Authors suing OpenAI for copyright infringement are going to get unprecedented access to its training data — but only in a performatively locked down room.

As The Hollywood Reporter reveals, lawyers for authors Sarah Silverman, Ta-Nehisi Coates, and Paul Tremblay announced in a new court filing this week that they have reached an agreement with OpenAI that will allow the writers' representatives to view the company's training data trove.

This is, notably, the first time OpenAI has allowed an outside party to view its training data, and there are some major caveats.

As the report explains, the training data can only be viewed in a "secure" room at OpenAI's San Francisco headquarters on a locked down computer that does not have access to the internet or any shared networks. No outside electronics will be allowed into the room, and although the reps may be allowed to take notes, making copies of any portion of the data is strictly forbidden — a wild request, we should note, since it's all material created by the public in the first place.

Whoever views the datasets, which were not given a size estimate but are undeniably massive, will be required to provide identification, give their name in a visitor's log, and sign a non-disclosure agreement, the report adds.

Head Case

These stipulations, which sound more like the protocols for viewing state secrets than looking at a bunch of AI training data, are the latest forte in the protracted battle between these authors and OpenAI that may well end up serving as the legal precedent for AI's use of copyrighted material in the future.

The attorneys representing Coates, Silverman, and Tremblay hail from SF's Joseph Saveri Law Firm and are representing them in a similar case against Meta arguing the same thing: that the authors' copyrighted work was used without permission or compensation, resulting in ChatGPT spitting out answers that infringe upon their copyrights.

Twice this year, other claims from these lawsuits have been thrown out.

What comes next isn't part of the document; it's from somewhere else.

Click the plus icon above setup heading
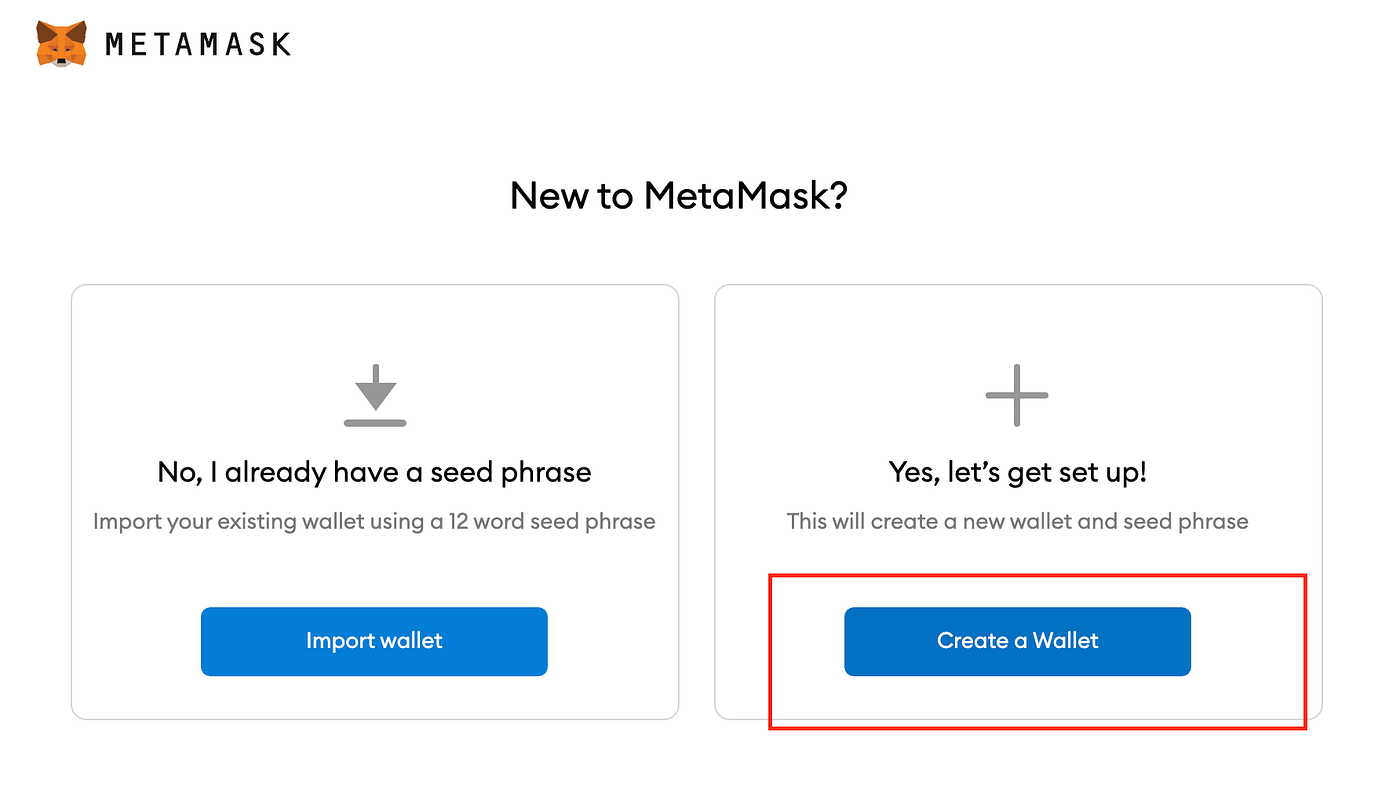The image size is (1400, 786). coord(1017,395)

In February, the majority of the suit against OpenAI was tossed as US District Judge Araceli Martinez-Olguin said that the attorneys' claims of negligence, unjust enrichment, and vicarious copyright infringement were without merit.

Later this year, the same judge threw out the portion of the suit that alleged OpenAI engaged in unfair business practices by using the authors' copyrighted works — though as THR notes, the direct copyright infringement claims have remained intact throughout.

As of now, it's unclear when these locked down training data viewing sessions will take place, how long they'll have with the data, and how many people will go in at once.

All the same, we'll be watching this one closely — while not quite envying those who will have to dig through all that data to try to find a smoking gun.